2020 has been an incredible year for music so far, at least in the pop/indie circles I’m a part of. From Halsey to Dua Lipa to Lady Gaga to BTS to Jeremy Zucker to Flo Milli to Megan Thee Stallion to Taylor Swift (and beyond), so many artists have put out amazing, or even their best projects this year. But at the end of the day, PVRIS’ third album was my most highly anticipated album of the year by a landslide. Ever since the album’s lead single dropped last July, every single leading up to the album’s release was incredible, and even after two delays, my anticipation stayed sky high right up to the album’s release in August.
Tl;dr: It’s good. It’s REALLY good.
The big thing that sets “Use Me” apart from its predecessors is undoubtedly frontwoman Lynn Gunn’s public ownership of the project from the get go. Handling songwriting, instrumentation, and production, “Use Me” makes it clear that this is Gunn’s world and we’re just living it. And with that comes an album that’s both intensely personal and intensely focused, bringing all the power you’d come to expect from a PVRIS album with the evolution that comes with each new release.
Saying the singles still hold up is an understatement. The three returning tracks from 2019’s Hallucinations EP—”Death of Me,” “Hallucinations,” and “Old Wounds”—pack dark energy in three entirely different forms, and the two additional singles released this spring—”Dead Weight” and “Gimme a Minute”—have only grown on me with time, especially the latter.
But if there’s one thing I’ve learned from the many album releases I’ve looked forward to over the years, it’s that the singles don’t necessarily reflect the quality of the rest of the album. You can listen to the singles and have an idea of where the album is going to go, but when the album actually comes out, you can be dead wrong, for better or for worse. And in this case, the singles set my expectations high and the rest of the album blew them out of the water.
“Stay Gold” flips the album’s breakup narrative on its head under a driving beat and fuzzy synths. “Good to Be Alive” is one of the greatest lyrical flexes on the album. “Loveless” is a surprise acoustic break from the rest of the album’s refusal to stop moving. “January Rain” slows down in an entirely different way, introspective and minimal.
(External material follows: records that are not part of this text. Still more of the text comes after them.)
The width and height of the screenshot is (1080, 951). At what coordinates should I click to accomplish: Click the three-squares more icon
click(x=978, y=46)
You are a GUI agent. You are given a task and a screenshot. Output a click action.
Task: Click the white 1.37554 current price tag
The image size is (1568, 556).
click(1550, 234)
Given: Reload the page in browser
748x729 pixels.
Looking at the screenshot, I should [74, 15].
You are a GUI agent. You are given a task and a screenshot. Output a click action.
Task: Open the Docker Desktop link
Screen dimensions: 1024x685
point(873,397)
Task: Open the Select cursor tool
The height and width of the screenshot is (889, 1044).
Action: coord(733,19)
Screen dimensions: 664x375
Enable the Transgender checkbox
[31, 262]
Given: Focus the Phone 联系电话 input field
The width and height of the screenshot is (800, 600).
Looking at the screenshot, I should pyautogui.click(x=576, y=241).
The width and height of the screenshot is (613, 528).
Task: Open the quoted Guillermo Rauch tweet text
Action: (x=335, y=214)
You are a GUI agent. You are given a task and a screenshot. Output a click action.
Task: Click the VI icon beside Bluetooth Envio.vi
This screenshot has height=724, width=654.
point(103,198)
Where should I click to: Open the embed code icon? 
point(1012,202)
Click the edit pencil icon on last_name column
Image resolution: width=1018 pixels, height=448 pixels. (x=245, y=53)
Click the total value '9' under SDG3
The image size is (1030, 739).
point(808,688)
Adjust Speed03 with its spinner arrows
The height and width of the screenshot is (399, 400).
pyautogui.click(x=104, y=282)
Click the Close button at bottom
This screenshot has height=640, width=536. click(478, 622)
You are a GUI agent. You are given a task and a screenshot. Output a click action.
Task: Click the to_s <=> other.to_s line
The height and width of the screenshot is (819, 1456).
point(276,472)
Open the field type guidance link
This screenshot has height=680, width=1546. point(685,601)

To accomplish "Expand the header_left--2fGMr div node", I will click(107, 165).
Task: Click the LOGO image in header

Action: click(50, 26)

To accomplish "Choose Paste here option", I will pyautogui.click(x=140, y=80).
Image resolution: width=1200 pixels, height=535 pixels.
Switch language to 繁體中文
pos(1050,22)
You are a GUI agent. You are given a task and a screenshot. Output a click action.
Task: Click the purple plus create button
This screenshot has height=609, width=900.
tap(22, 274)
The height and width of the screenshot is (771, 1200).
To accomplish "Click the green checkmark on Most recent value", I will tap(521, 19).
The album’s title track, featuring 070 Shake, is incredible beyond words and deserves a listen if you don’t listen to anything else on the album. And “Wish You Well” closes out the album with a satisfying sense of closure.
Every song on this album deserves its place there, all with snappy and precise production and Gunn’s lyrical prowess. I find myself obsessing over a new song every week, listening to it over and over again until I move on to the next one, and so the cycle continues. I’ve added these songs to countless playlists in the month since the album came out. And I know recency bias is a thing, but even after two incredible albums, these songs immediately shot to the top of my favorites in PVRIS’ discography, and I’m pretty sure they’ll stay there for a long time.